4 Types of Dental Braces
Orthodontist, Dr. Jacqueline Miller of Washington, Missouri, shows patient Shane Lee the progress braces are making to reposition his teeth. (Photo courtesy of the American Association of Orthodontists)
Dental braces aren't for teenagers only. An increasing number of adults are choosing braces to straighten their teeth. According to the American Association of Orthodontists, the number of adults getting braces or some other teeth straightening treatment increased 14 percent from 2010 to 2012.
Here are four different kinds of braces adults can choose from to improve their smile:
The most inexpensive type of braces for adults are the traditional, stainless-steel versions. Obviously, the drawback to wearing these is how visible they are. Metal braces hold a thin wire in place with rubber bands to put pressure on the teeth and move them to the desired place.
Metal braces can irritate gums and cheeks at first. Once you have them on, you have to watch what you eat, avoiding things that can stick to the braces, such as caramel or gum. You also have to avoid eating hard food, which can move or dislodge the braces.

--- SOURCE MATERIAL ---
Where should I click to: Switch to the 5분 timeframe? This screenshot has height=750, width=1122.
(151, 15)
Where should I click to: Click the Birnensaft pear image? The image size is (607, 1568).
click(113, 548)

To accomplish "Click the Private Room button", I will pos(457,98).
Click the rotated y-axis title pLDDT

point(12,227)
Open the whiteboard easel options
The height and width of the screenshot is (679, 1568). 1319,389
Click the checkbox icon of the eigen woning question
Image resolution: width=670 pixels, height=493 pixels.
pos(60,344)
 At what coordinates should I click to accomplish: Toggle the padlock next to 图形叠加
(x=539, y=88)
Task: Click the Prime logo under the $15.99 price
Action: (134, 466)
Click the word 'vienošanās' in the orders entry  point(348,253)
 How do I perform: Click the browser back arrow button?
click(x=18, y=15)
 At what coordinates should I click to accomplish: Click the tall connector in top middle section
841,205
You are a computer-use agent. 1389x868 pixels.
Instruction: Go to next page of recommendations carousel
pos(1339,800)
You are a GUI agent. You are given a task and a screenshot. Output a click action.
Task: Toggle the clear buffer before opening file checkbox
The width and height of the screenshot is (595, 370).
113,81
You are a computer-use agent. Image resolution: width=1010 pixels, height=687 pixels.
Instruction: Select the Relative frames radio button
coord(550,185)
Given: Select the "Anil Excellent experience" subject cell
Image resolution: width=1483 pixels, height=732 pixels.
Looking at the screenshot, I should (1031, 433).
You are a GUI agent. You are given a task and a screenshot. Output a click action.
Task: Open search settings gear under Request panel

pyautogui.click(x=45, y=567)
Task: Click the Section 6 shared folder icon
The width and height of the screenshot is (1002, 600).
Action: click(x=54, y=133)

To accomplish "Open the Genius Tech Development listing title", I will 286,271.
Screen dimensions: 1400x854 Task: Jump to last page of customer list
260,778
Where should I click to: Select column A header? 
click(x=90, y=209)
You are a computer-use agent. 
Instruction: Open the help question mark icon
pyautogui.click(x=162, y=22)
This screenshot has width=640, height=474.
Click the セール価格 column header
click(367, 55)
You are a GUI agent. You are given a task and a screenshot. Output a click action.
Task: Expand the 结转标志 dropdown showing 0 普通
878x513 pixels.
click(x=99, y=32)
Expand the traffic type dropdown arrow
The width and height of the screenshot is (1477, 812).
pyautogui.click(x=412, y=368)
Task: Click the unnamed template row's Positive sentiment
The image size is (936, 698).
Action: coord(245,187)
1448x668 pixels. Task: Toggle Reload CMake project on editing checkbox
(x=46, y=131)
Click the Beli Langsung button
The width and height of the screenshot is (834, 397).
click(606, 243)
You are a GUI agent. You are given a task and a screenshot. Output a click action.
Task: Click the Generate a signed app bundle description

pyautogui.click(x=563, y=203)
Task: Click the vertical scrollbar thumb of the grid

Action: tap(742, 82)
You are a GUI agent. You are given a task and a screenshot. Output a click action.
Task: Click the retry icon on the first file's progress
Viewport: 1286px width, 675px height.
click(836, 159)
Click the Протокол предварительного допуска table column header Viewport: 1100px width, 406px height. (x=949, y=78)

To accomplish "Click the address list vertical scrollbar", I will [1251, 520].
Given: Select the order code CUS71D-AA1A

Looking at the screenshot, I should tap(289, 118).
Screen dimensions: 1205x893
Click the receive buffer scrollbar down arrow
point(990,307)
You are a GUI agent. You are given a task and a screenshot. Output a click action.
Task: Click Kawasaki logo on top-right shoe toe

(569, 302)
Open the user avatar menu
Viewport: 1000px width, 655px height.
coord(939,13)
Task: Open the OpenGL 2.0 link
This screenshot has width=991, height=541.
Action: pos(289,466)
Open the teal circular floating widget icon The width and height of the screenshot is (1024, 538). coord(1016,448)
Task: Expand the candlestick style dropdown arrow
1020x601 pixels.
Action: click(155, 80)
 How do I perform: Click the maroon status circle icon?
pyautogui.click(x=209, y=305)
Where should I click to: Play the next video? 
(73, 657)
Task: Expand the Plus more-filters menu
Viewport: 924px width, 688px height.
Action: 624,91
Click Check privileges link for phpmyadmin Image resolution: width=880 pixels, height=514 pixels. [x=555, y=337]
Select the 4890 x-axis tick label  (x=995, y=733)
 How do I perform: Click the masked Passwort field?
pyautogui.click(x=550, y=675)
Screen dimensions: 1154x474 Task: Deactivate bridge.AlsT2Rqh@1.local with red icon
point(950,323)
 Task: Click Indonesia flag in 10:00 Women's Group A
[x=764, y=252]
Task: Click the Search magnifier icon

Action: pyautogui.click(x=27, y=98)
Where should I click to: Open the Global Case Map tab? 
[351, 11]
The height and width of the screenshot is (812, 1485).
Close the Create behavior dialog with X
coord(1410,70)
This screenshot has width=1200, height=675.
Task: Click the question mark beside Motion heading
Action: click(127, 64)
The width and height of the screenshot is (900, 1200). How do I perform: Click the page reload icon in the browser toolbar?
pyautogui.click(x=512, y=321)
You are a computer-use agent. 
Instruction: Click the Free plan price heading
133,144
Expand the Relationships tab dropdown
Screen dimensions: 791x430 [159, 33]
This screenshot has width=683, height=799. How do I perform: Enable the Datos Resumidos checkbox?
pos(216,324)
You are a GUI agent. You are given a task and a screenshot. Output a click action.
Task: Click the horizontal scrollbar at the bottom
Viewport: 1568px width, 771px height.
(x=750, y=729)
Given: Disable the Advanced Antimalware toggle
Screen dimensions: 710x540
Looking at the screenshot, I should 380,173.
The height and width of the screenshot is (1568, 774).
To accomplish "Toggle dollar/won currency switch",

--- ACTIVITY 1 ---
Answer these questions using the text on dental braces:
(a) Where is orthodontist Dr. Jacqueline Miller from?
(b) By what percentage did the number of adults getting braces or other teeth straightening treatment increase from 2010 to 2012?
(c) What do metal braces use to hold the thin wire in place?
--- ACTIVITY 2 ---
List every food or kind of food that the text on dental braces says to avoid while wearing metal braces.

--- FINAL ANSWER 1 ---
(a) Washington, Missouri
(b) 14 percent
(c) Rubber bands

--- FINAL ANSWER 2 ---
- Caramel
- Gum
- Hard food